Reviewed by David G. Goodwin, PhD

Food and Drug Administration, Silver Spring, Md

Statistical Methods for Drug Safety (Chapman & Hall/CRC Biostatistics Series)

Robert D. Gibbons & Anup K. Amatya

288 pages. 2016. Chapman & Hall (an imprint of CRC Press/Taylor & Francis Group).

ISBN 978-1-4665-6184-7. Price $84.96.

The use of any drug comes with the possibility of adverse reactions; however, there are scientific challenges to concluding a direct causal relationship between a drug and a particular adverse reaction. This becomes especially difficult when drugs are studied in sick patients, in which case factors such as the frequency and severity of disease-related clinical signs, age-related changes, comorbidities, and concomitant medications must be disentangled from suspected adverse drug reactions. The authors of Statistical Methods for Drug Safety are preeminent scholars in statistical approaches to pharmacoepidemiological data and objectively review an evidence-based statistical approach to drug safety assessments. Many of the illustrations of statistical methods presented are drawn from the authors' personal participation with the Institute of Medicine and FDA on examining the conundrum of whether antidepressants used in human patients increase the risk of suicide, a condition for which they were, at least in part, designed to prevent. The hierarchy of types of data is discussed as it relates to the impact on the strength of safety conclusions. The authors present reasons why evidence from randomized controlled trials has primacy over other observational data sets. Observational data such as pharmacovigilance data and case studies have weaknesses that impact the strength of conclusions, and meta-analyses are observational studies of studies. Moreover, even when randomized controlled trial data are available, multiple comparisons introduce false-positive safety conclusions, an approach particularly favored by the FDA in an abundance of caution. In addition to the abundantly readable narrative portions, the book summarizes specific mathematical approaches used in drug safety analyses and provides detailed equations.

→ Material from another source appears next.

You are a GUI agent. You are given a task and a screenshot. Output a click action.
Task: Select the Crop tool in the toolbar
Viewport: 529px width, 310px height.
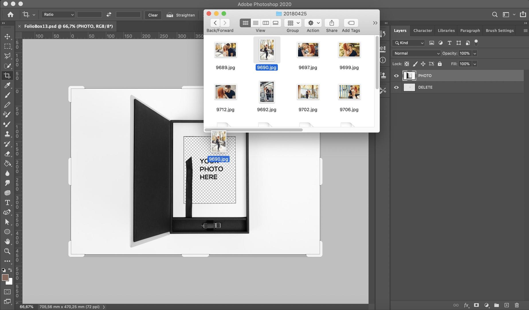(x=7, y=75)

This 288-page book is part of the excellent Chapman & Hall/CRC Biostatistics Series. Although the authors state that the purpose of the book is to provide applied statisticians and pharmacoepidemiologists with an overview of the tools that are available for analysis of possible adverse drug reactions, I believe that it could serve a broader audience in veterinary medicine. Veterinary medicine lacks an equivalent to the National Institutes of Health; therefore, compared with human medical literature, veterinary medical literature has far fewer randomized controlled trials available for drug safety assessments. To maximize the strength of conclusions in veterinary medicine that rely heavily on observational data or small laboratory studies, academic clinicians, regulators, and drug developers could find this highly readable book useful when working with data and collaborating with statisticians.